It’s time to crowdsource innovation for our oceans

Published by the World Wildlife Fund

By now we all know the threats facing our oceans – unsustainable fishing, climate change and habitat destruction, among many other challenges. But there are also solutions being discovered every day to help the ocean become more resilient.

Whether through a contest or web search, when we find an innovation that works, the world needs to get behind it and scale it up. And for the problems that we haven’t yet solved, it’s time to challenge the world’s creative minds and entrepreneurial spirits to innovate for the oceans. That’s the idea behind a new initiative launched by WWF and Conservation X Labs called Oceans X Labs.

Oceans X Labs is the world’s first conservation incubator and accelerator, designed to develop scalable innovations for oceans conservation. Our goal is to dramatically increase the volume, scale, and pace of solutions to address the enormous challenges facing oceans today.
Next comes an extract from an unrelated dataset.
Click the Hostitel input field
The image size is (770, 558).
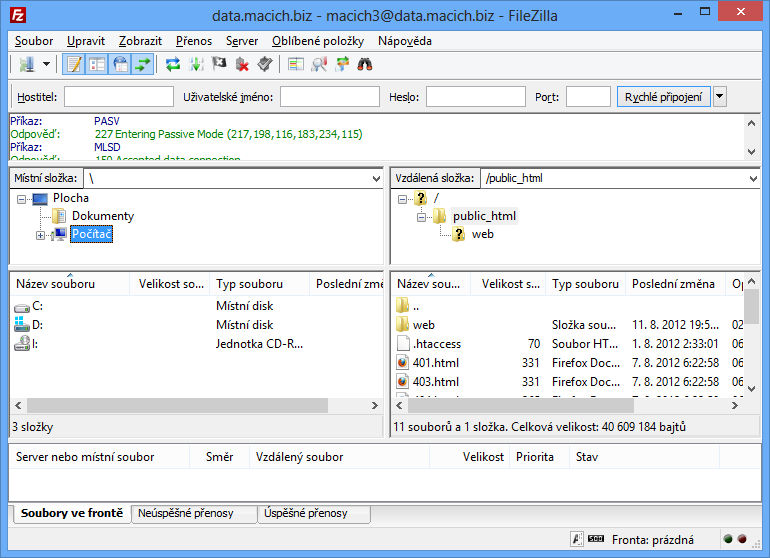[x=119, y=97]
In other words, WWF is going all-in on crowd-sourcing solutions to the ocean’s most damaging problems.

The multi-million dollar Blue Economy Challenge, a forerunner of Oceans X Labs, helped identify the first batch of ideas worth accelerating. Concepts introduced include New Wave Foods, a company that pioneered a vegan, kosher, shellfish-free, and sustainable shrimp substitute from algae and plants. It’s 5-10 times less resource intensive than live shrimp products.
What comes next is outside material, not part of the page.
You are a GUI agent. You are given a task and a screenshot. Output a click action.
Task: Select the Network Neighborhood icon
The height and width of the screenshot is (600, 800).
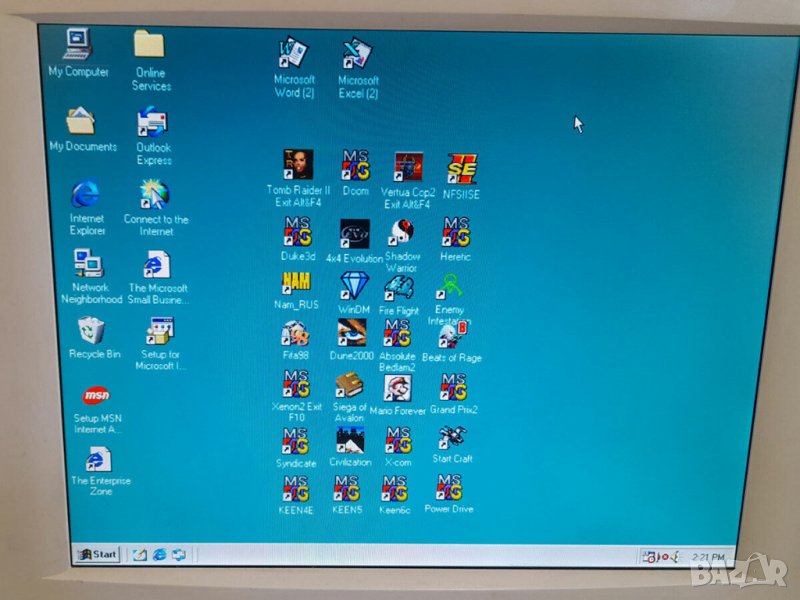point(89,265)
Australia’s Julie Bishop, Minister for Foreign Affairs, announced winners of the Blue Economy Challenge at this year’s Our Oceans conference in Washington DC. Last year, the Minister’s InnovationXChange partnered with WWF and Conservation X Labs in search of new ideas for sustainable fish-farming in the Indian Ocean.

The winners include a project that uses larvae from biowaste to produce fish feed and a low-cost solar-powered fish farm-in-a-box. These innovations now get a chance to go big and really expand their footprint. That means increasing impact.

Oceans X Labs is now ready to harness creativity, technology, and the entrepreneurism of inventors around the world to dramatically improve the efficacy, cost, speed, sustainability, and scale of conservation efforts.